After lunch, Will and Trudy go upstairs to pack a suitcase.

“What will you need? A toothbrush.” She hands him a new one. “Tooth powder. Surely those are necessities. A comb-can’t have you looking disheveled. On the other hand, perhaps we don’t want you looking too handsome and getting yourself and all the ladies in trouble.”

“Will you come with me?” he says. This is what he has wanted to ask all morning. The thought of leaving her makes him short of breath. He has seen her every day for months, not gone more than a few hours without smelling her skin, her hair. He finds other women grotesque now-they are too large, too loud, too slow. One afternoon, a short while after he had first arrived in Hong Kong, he and Simonds had sat at their desks and watched, mesmerized, as one is by the mundane, as their office lady, Miss Tsai, boiled water and poured it into a thermos. Miss Tsai was thin and wore metal spectacles. Her shoulders, which she covered with the same gray cardigan every day, were so small they looked as brittle as a bird’s bones. Her hair was cropped short and often shined with grease. Simonds had turned to him-this was before Trudy-and said, “I don’t understand how some find Chinese women attractive. They have no sex, so spindly.” Will wishes Simonds had met Trudy, the languorous slip of her. He had shipped out a little after the time Will had first met Trudy at the party, still professing his desire to find a buxom young Englishwoman with whom to form a family. He’s probably found her by now. But Will suspects he would find his English lass too rosy, too exuberant, next to the rapier-sharp silhouette that is Trudy.

She stops at his question, but only for a moment, then continues packing. “Why on earth would I cage myself up if I had a choice?”

“You don’t know what it’s going to be like out here,” he says. “At least in there, you’ll get three squares a day and a bed.” He cannot bring himself to simply ask her to come to be with him. Instead he sells it like some low-cost holiday.

Finished with his package, she begins to pack some of her own clothes in a suitcase.

“I’d rather take my chances out here,” she says. “You don’t know what it’s going to be like in the camps. The Japs can be brutal. And it will be good for you to have someone on the outside. I’ll come and give you packages and news of the outside. The Lusitano Club is taking all Portuguese, half-breeds like me too, and they have decent sleeping quarters. If things get bad, I’ll just go there. And Dommie will take care of me.”

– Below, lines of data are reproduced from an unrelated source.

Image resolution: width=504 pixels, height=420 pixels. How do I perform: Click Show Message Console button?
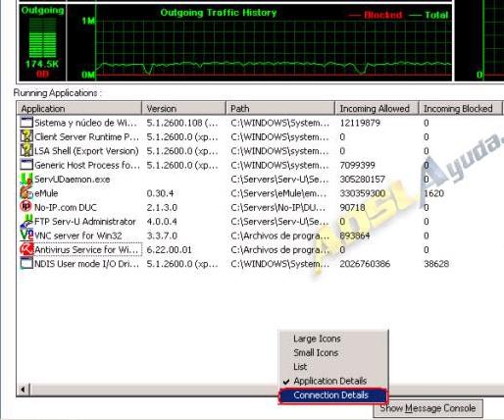click(x=428, y=408)
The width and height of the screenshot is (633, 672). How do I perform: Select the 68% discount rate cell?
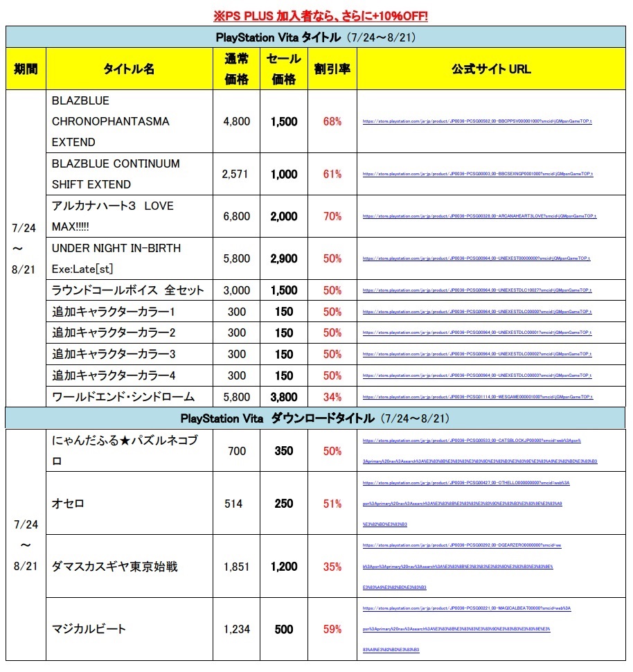pos(332,122)
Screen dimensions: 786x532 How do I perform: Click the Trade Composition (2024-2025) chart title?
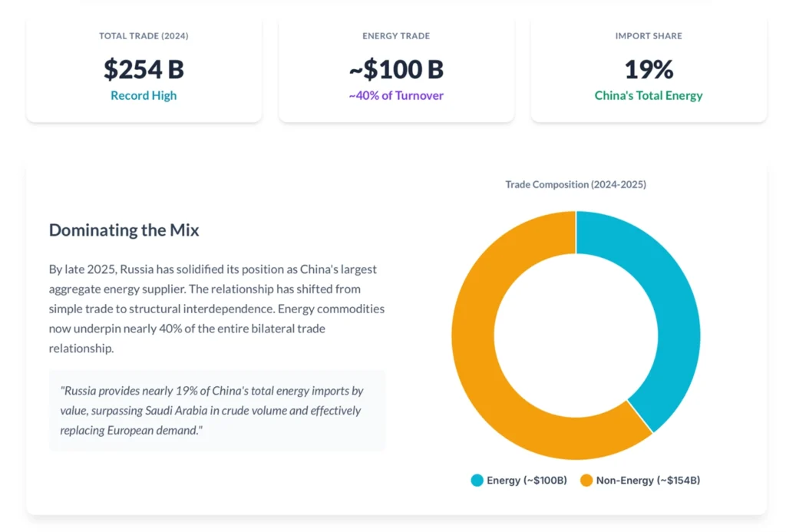point(576,185)
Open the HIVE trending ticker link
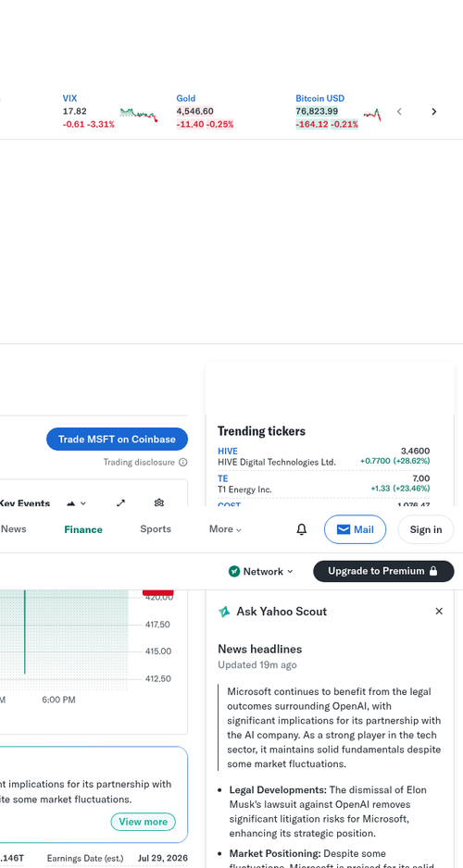The height and width of the screenshot is (868, 463). [x=228, y=452]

“We could marry,” he says. “I’ll take care of you better.”

She looks up. He is frightened of her face, willfully blank.

“You don’t know what will happen out here,” he repeats. “At least we will be together.”

She goes on folding her sweaters. Her hands are quick and sure.

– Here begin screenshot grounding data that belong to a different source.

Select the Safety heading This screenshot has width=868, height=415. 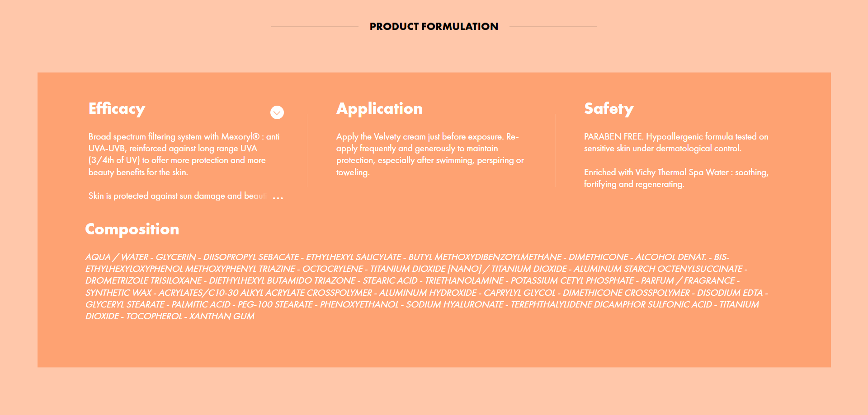pyautogui.click(x=609, y=109)
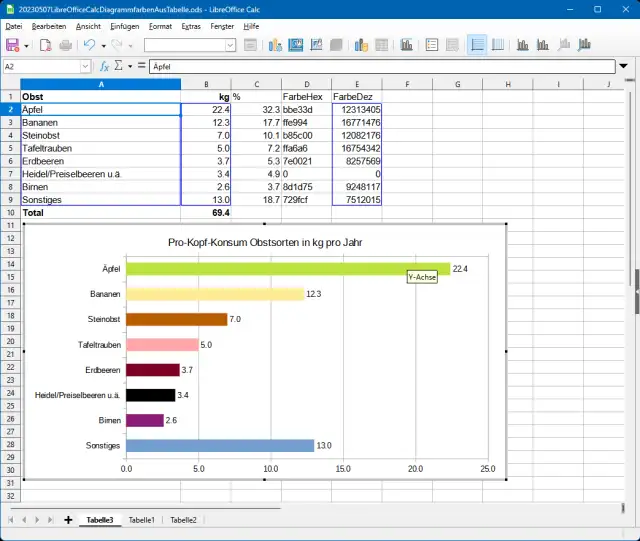
Task: Open the chart element selector dropdown
Action: click(x=230, y=45)
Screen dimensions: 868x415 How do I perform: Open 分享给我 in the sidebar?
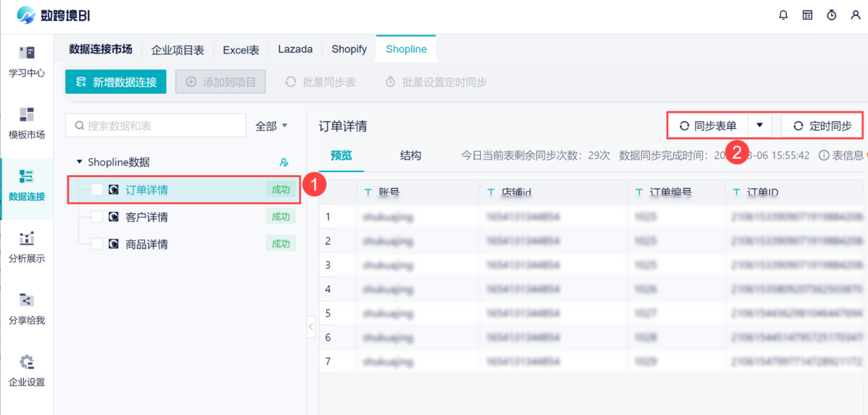point(27,309)

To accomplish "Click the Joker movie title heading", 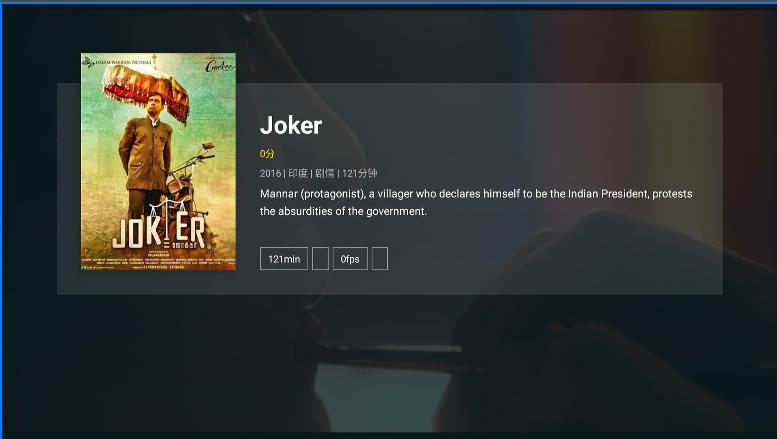I will coord(291,125).
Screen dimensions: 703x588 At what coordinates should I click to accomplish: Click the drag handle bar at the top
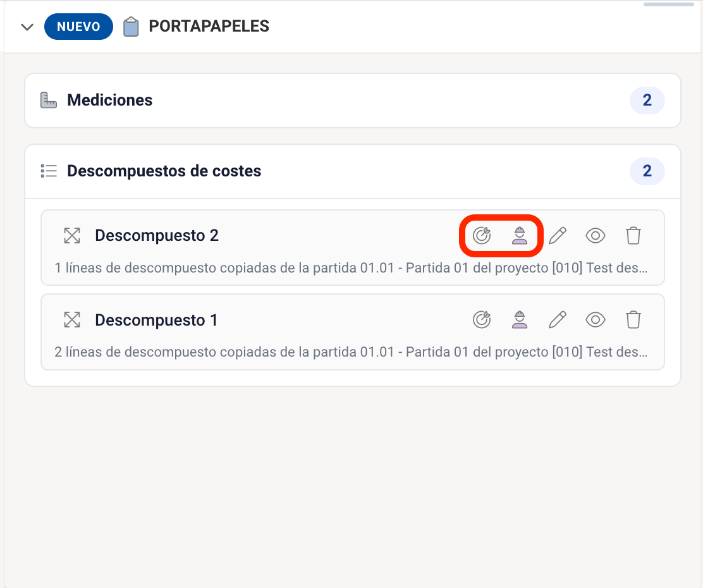(670, 4)
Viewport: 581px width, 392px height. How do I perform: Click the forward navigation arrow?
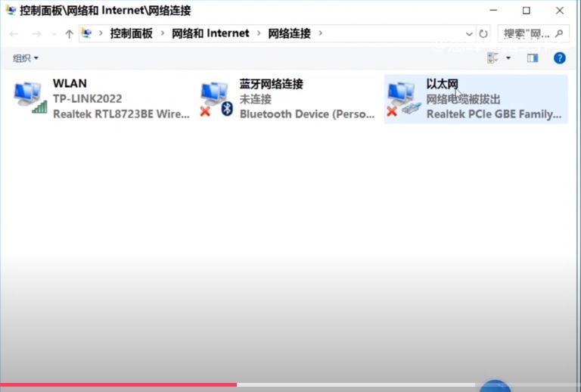tap(36, 34)
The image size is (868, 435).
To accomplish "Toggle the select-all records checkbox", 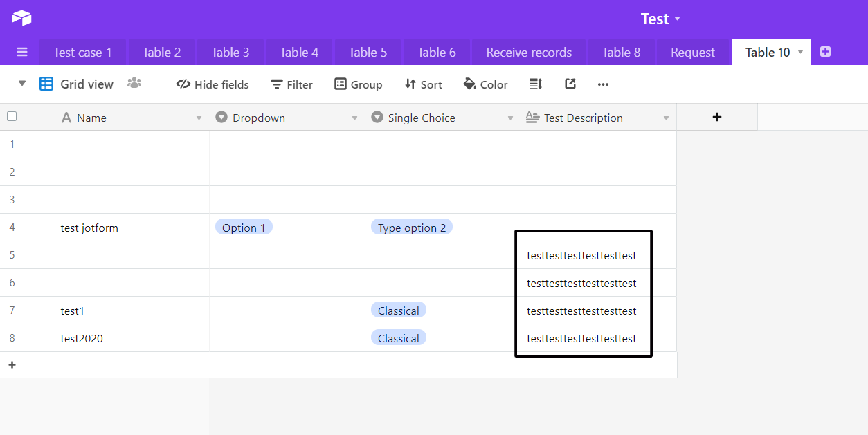I will (x=12, y=116).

“Do you know what the Chinese think of the English?” she says a moment later, as if he hadn’t said anything of importance.

“Not really, but I hope Dominick isn’t representative.”

Trudy laughs.

“Well, a bit, although there’s more to that situation than meets the eye. Don’t be too harsh about him. He has his reasons. But many Chinese think English are rude and arrogant and think so much of their own heritage when ours is so much older and richer. And they’re terribly stingy. I’ve never seen an Englishman pick up the bill for dinner, when even the poorest Chinese would be ashamed to let someone else pay if it were his invitation. It’s odd, don’t you think? I like our way so much better. We Chinese are not stupid. We know that most of the Englishmen here live in a way they could never afford in their own country, and they’re living here like kings because their money happens to buy a lot more of our labor than our own money does. So they think they’re the lords here and we’re the serfs. But it doesn’t change the fact that back at home they could never have the lavish life they have here. They’re living on borrowed money, under assumed identities. You’re not very English, Will. You’re generous to a fault and very gracious and humble. I’m so glad you’re not like most of your countrymen.”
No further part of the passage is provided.